Poi ci sono i mega-incendi che verso la fine del 2019 e all’inizio del 2020 hanno bruciato l’Australia, causando un massiccio aumento della perdita di copertura arborea. «Il 2019 è stato senza dubbio il peggior anno registrato in Australia – dicono i ricercatori – con un aumento di 6 volte nella perdita di copertura arborea rispetto all’anno precedente. E il vero impatto degli incendi australiani  sulla perdita della copertura arborea è probabilmente peggiore, poiché la combustione che è continuata fino al 2020 non viene compresa nei dati. Gli incendi in Australia hanno causato decine di morti, distrutto migliaia di case e ucciso centinaia di milioni di animali. I boschi dominati dagli eucalipti, dove ci sono stati molti degli incendi sono ben adattati ai cicli del fuoco, ma l’intensità, la scala senza precedenti e l’interazione degli incendi australiani con la siccità possono provocare danni a lungo termine».
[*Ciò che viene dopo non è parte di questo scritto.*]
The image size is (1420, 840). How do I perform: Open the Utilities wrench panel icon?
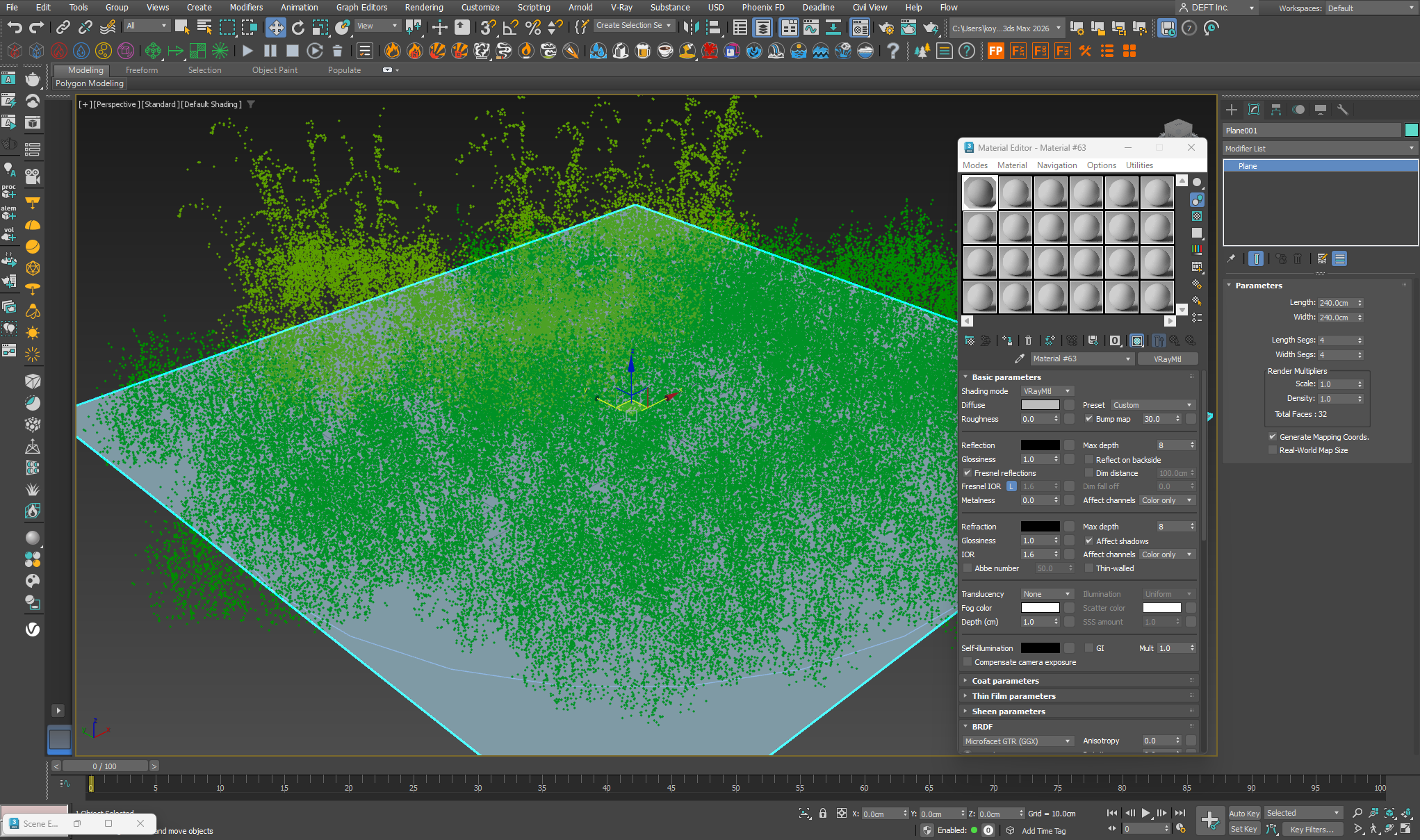click(x=1343, y=110)
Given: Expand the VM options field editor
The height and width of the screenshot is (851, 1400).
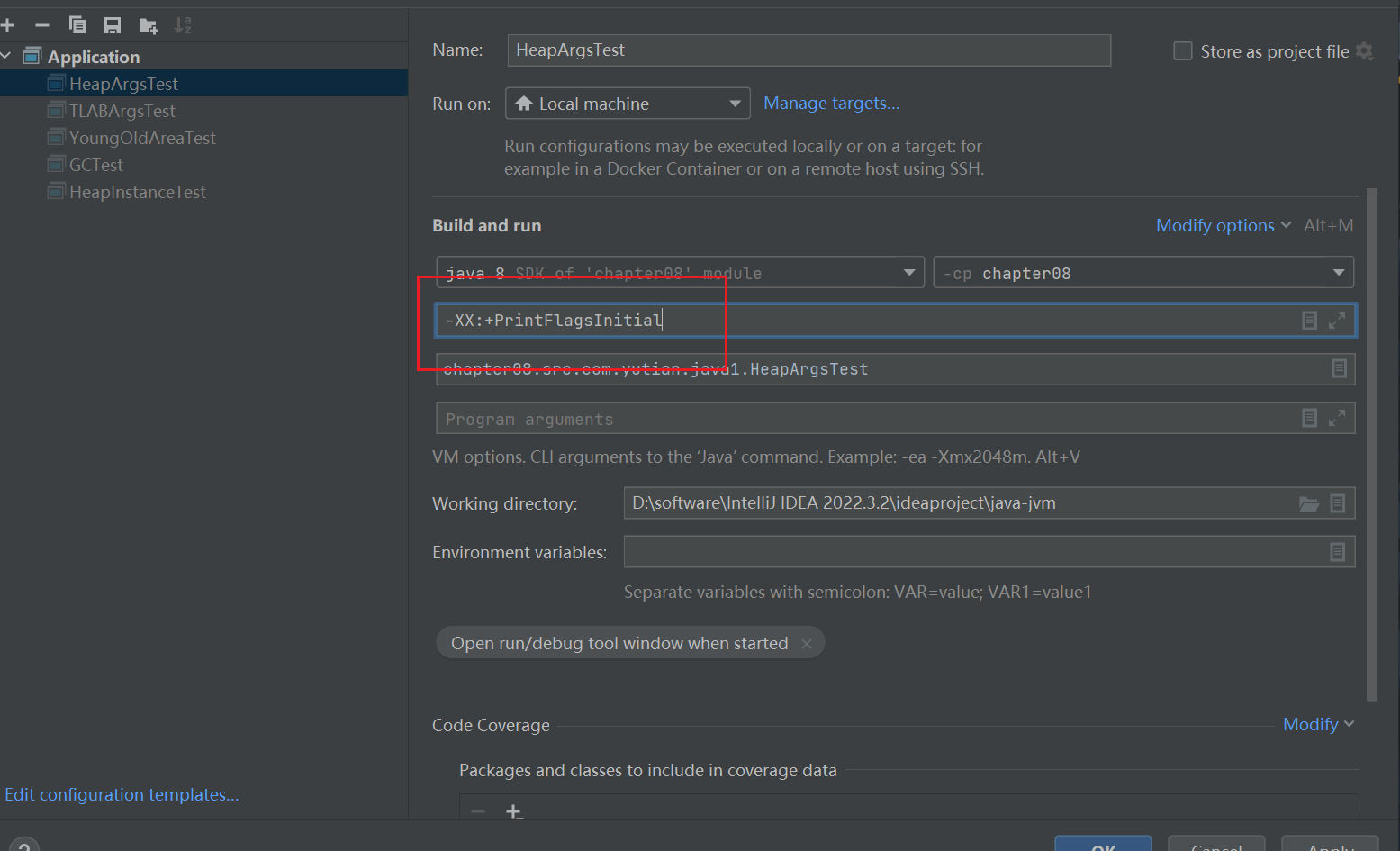Looking at the screenshot, I should click(x=1337, y=321).
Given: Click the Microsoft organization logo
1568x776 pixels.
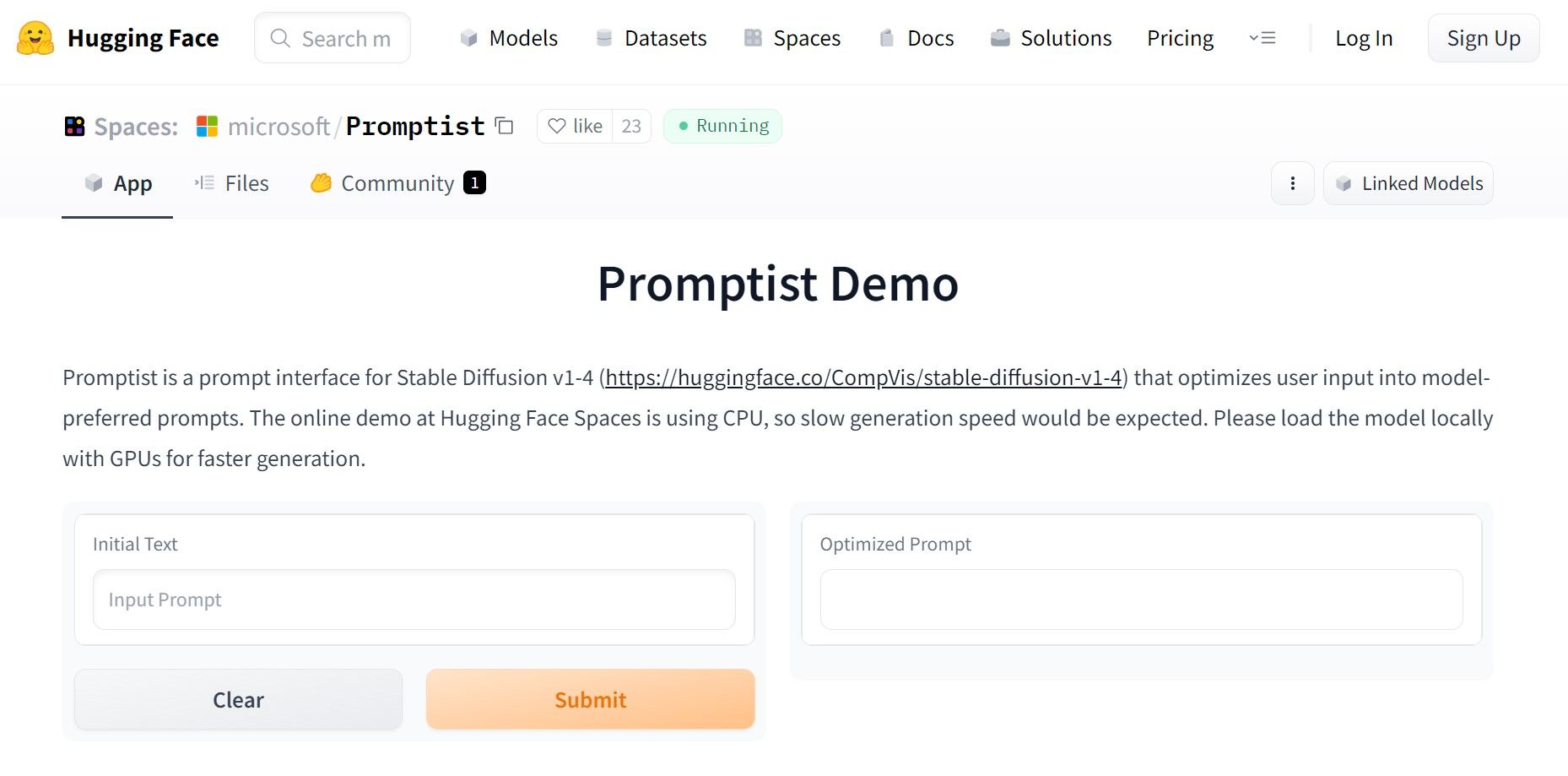Looking at the screenshot, I should 205,126.
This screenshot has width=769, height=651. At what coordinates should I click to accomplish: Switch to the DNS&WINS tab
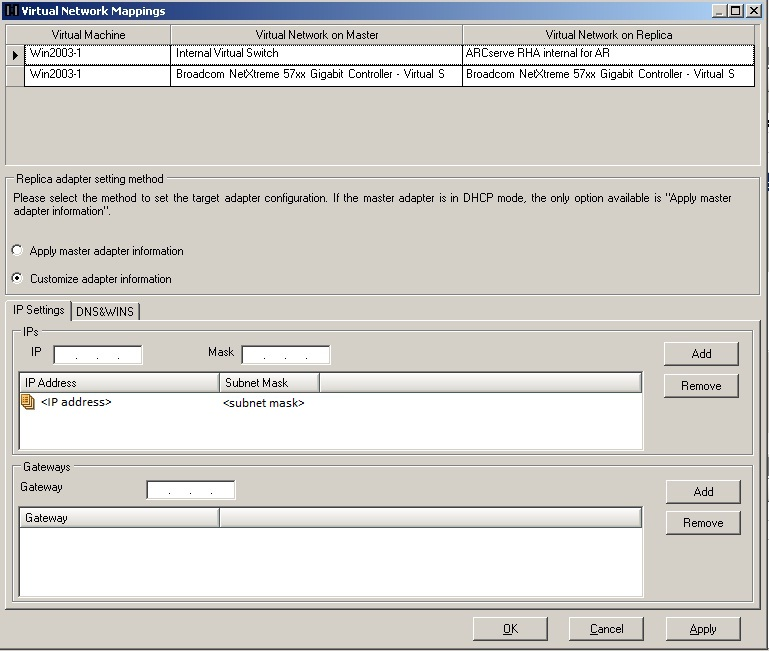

I ricercatori evidenziano che «Nonostante gli apparenti successi di alcuni Paesi nel frenare la perdita di foreste, i dati del 2019 sottolineano un fatto: la lotta per frenare la perdita di foreste tropicali è tutt’altro che finita. La maggior parte dei paesi e delle imprese non riusciranno a rispettare gli impegni assunti per il 2020 nei confronti delle foreste, con una perdita di foresta primaria tropicale che rimane più elevata che mai. La pandemia di coronavirus pone ulteriori minacce alle foreste del mondo nei prossimi mesi e anni. A breve termine, le foreste potrebbero essere colpite da una mancanza di applicazione della legge, con conseguente maggiore incidenza dei disboscamenti e degli incendi illegali. A medio termine, il declino economico e le misure di stimolo potrebbero comportare una maggiore perdita di foreste mentre i Paesi tentano di stimolare le loro economie con LE industrie estrattive, come è avvenuto in Indonesia durante la crisi finanziaria asiatica. Invece di sacrificare le foreste alla ricerca della ripresa economica, cosa che porterà solo a future complicazioni per la salute e il sostentamento di milioni di persone in tutto il mondo, i governi possono ricostruire meglio. Investire nel ripristino e nella sana gestione delle foreste creerà posti di lavoro, contribuirà a economie più sostenibili e proteggerà gli ecosistemi forestali di cui il nostro mondo ha bisogno».